The White House on Thursday claimed that President Biden has ‘done the work’ to deal with the ongoing crisis at the southern border, despite an ongoing and relentless surge of migration under his watch.

White House press secretary Karine Jean-Pierre was asked about the looming end of the Title 42 public health order — which has been used to expel a majority of migrants at the southern border since March 2020 due to the COVID-19 pandemic — next week.

The end of that order, mandated by a court ruling that found the use of the authority unlawful, has led to concerns from both Republicans and Democrats that the administration is not prepared for what is widely expected to be an additional surge in migration on top of the already historic numbers seen under the administration.

There were more than 2.3 million migrant encounters in FY 2022, and FY 2023 has so far been on pace to exceed that.
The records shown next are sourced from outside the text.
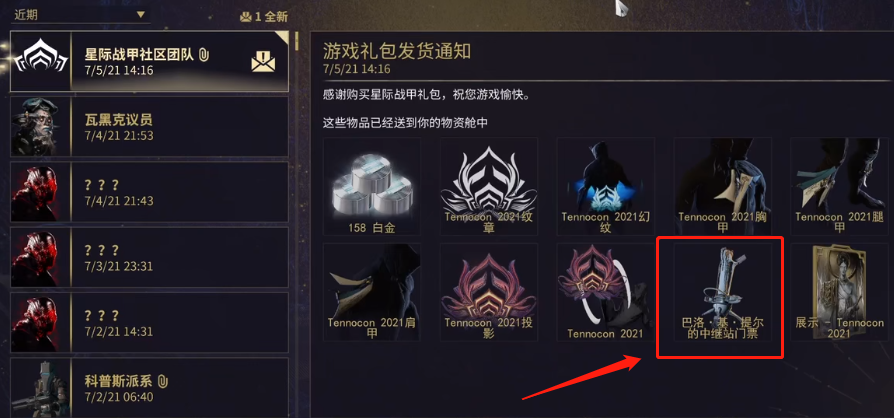Click the Tennocon 2021腿甲 leg armor
Viewport: 894px width, 418px height.
(839, 186)
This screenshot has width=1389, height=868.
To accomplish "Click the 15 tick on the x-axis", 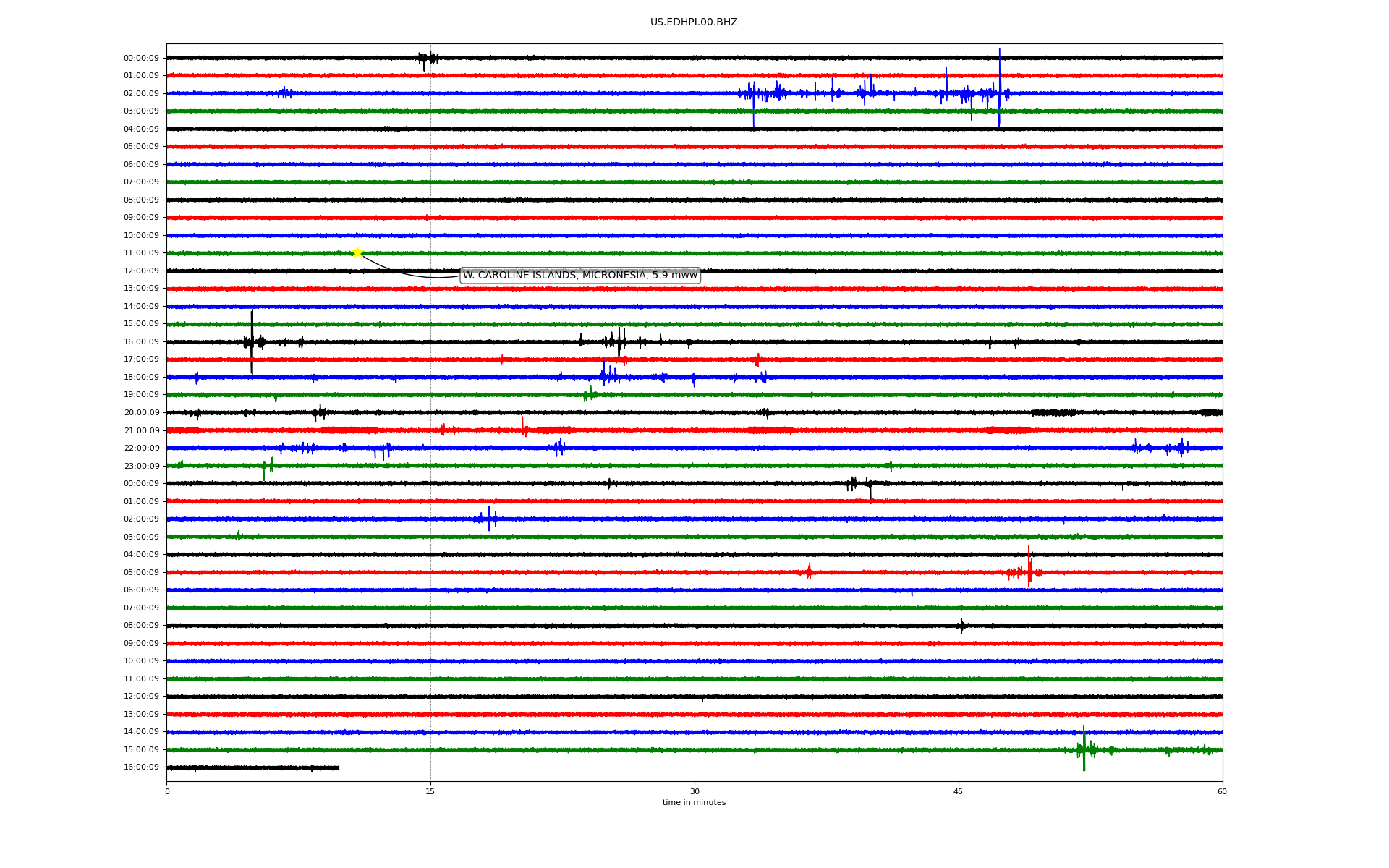I will 430,791.
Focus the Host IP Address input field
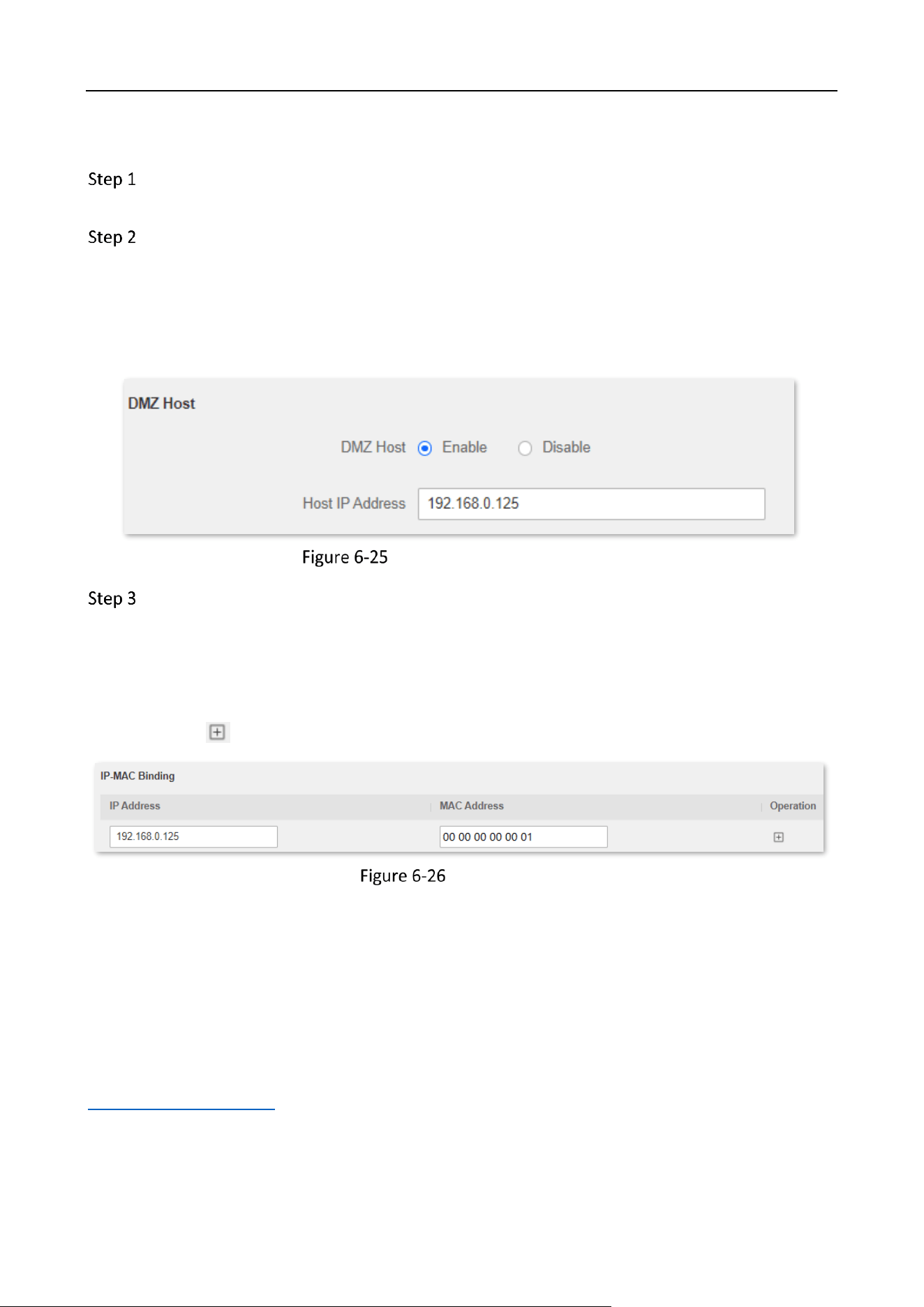The width and height of the screenshot is (924, 1307). [591, 503]
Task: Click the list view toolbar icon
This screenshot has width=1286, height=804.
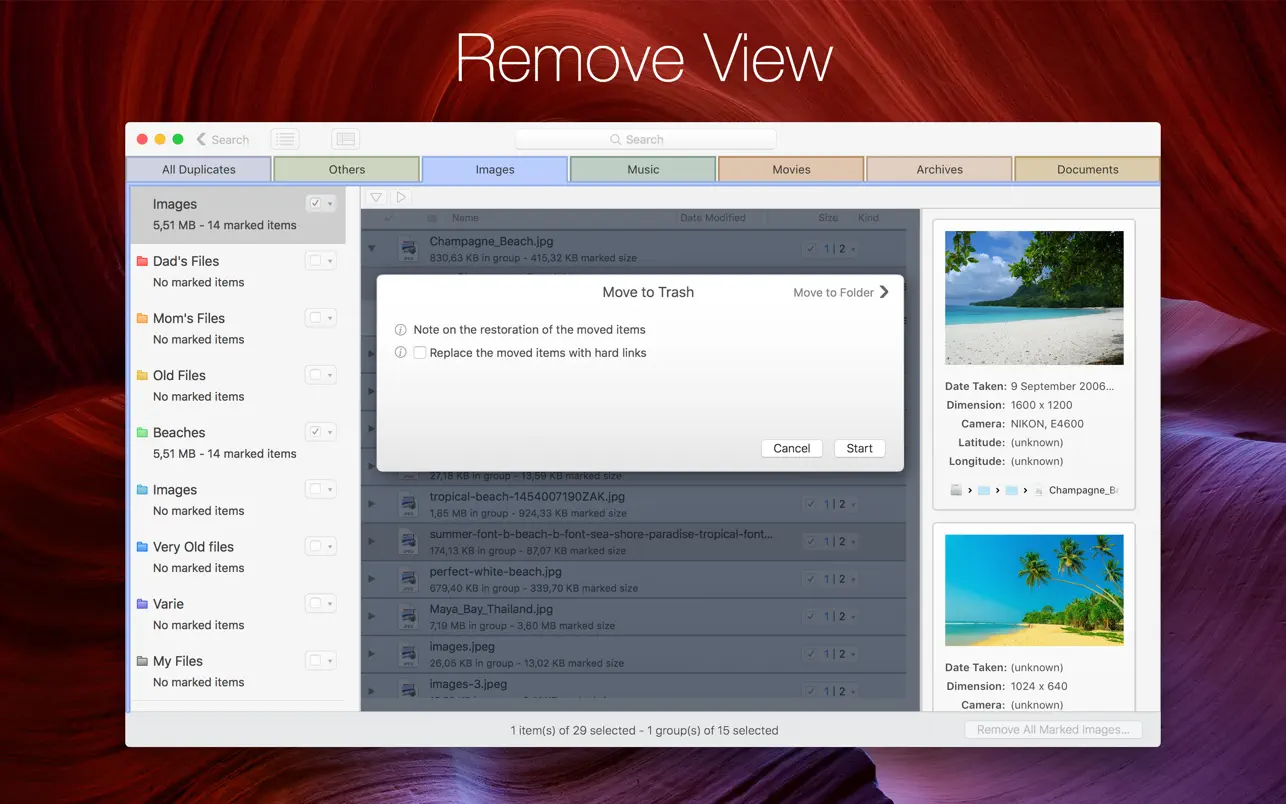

DHS recently requested an additional $4 billion in border funding, based on projections of between 9-15,000 migrant encounters a day once the order ends. 

The numbers, which are already high and are overwhelming areas like El Paso, Texas, has renewed criticism of the Biden administration’s handling of the crisis. Jean-Pierre pushed back against that criticism.

‘What Americans should know is that the president has done the work to deal with what we’re seeing at the border since day one,’ she said.

Jean-Pierre highlighted the administration’s securing of additional funding for the border, including the hiring of 23,000 agents, as well as increased anti-smuggling operations. She also pointed to an early 2021 immigration plan put forward by the administration that would have legalized millions of illegal immigrants with an 8-year path to citizenship. The plan, which included limited border security provisions, would also have set up processing centers in Central America and more funded more immigration judges. The bill stalled in Congress amid Republican opposition to amnesty for illegal immigrants.

‘What Americans should know is that the president put forward an immigration reform policy to make sure that we’re dealing with the broken system, to make sure that we’re able to protect Dreamers, to make sure that we deal with the backlog that we’re seeing with asylum seekers, to fix the gutted system that has been around for some time, but certainly was gutted by the last administration,’ Jean-Pierre said.


‘He wants to do this in a bipartisan way. But what we’re seeing is Republicans continue to move forward with political stunts. Many of them are doing this, and we continue to see this for over the last several months. So the president has done the work.’

She also pointed to a six-point plan put forward by the Department of Homeland Security that includes surging resources to the border, greater cooperation with Western Hemisphere countries, greater use of alternative removal authorities and additional anti-smuggling efforts. 

Republicans too have issued a slew of plans to combat the crisis at the border, but so far there has been little bipartisan agreement. Recently Sens. Thom Tillis, R-N.C. and Kyrsten Sinema, I-Ariz., put forward a framework that would see Title 42 extended for a year and up to $40 billion in border funding in exchange for a pathway to citizenship for two million illegal immigrants — but it is unclear if the measure has enough support in Congress.

Jean-Pierre continued to emphasize that the administration sees the initial immigration plan from 2021 as a solution to the crisis.

‘Many Republicans say over and over and over again that we need to do work at the border, that we need to secure the border, but yet they refuse to work with us on this piece of legislation. Instead, what they choose to do is do political stunts. That doesn’t help,’ she said.